┌────────
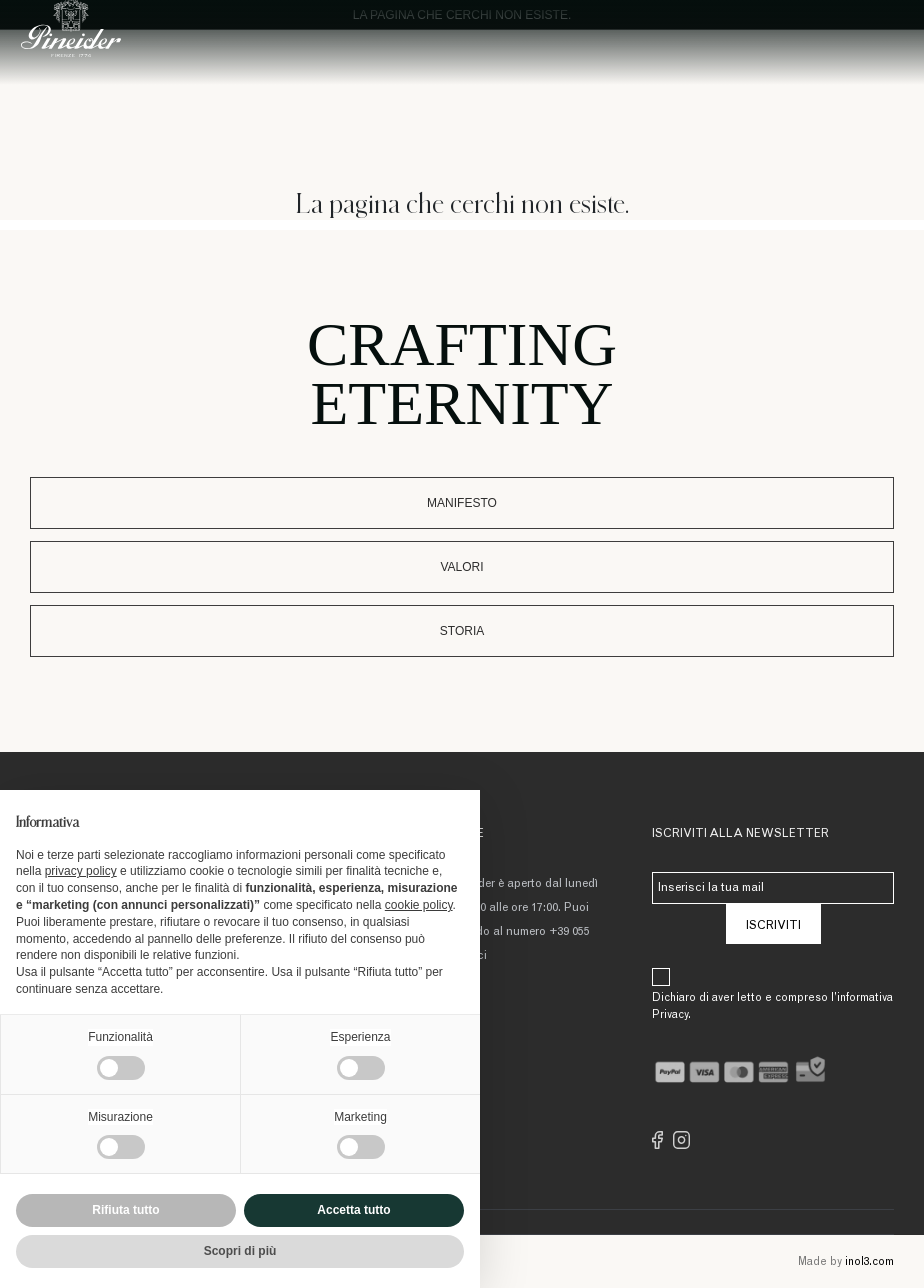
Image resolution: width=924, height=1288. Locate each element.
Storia (462, 631)
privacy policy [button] (81, 871)
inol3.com (869, 1262)
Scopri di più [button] (240, 1251)
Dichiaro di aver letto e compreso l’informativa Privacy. (772, 1007)
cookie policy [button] (419, 905)
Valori (461, 567)
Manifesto (462, 503)
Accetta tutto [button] (353, 1210)
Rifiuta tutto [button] (125, 1210)
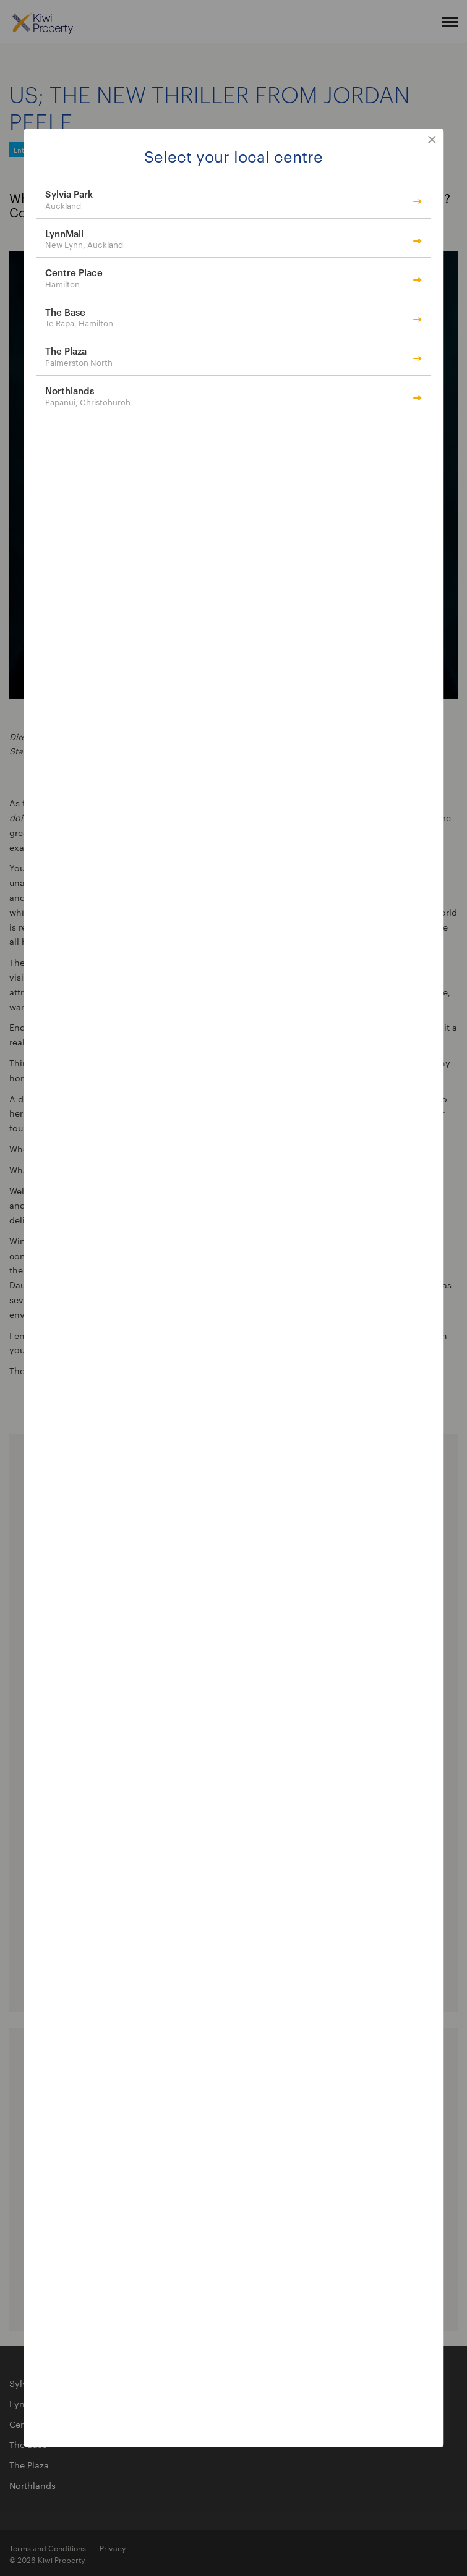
└────────
Copy every entry above word for word, leaving out the pictures.

Image resolution: width=924, height=1288. Locate each element.
Storia (462, 631)
privacy policy [button] (81, 871)
inol3.com (869, 1262)
Scopri di più [button] (240, 1251)
Dichiaro di aver letto e compreso l’informativa Privacy. (772, 1007)
cookie policy [button] (419, 905)
Valori (461, 567)
Manifesto (462, 503)
Accetta tutto [button] (353, 1210)
Rifiuta tutto [button] (125, 1210)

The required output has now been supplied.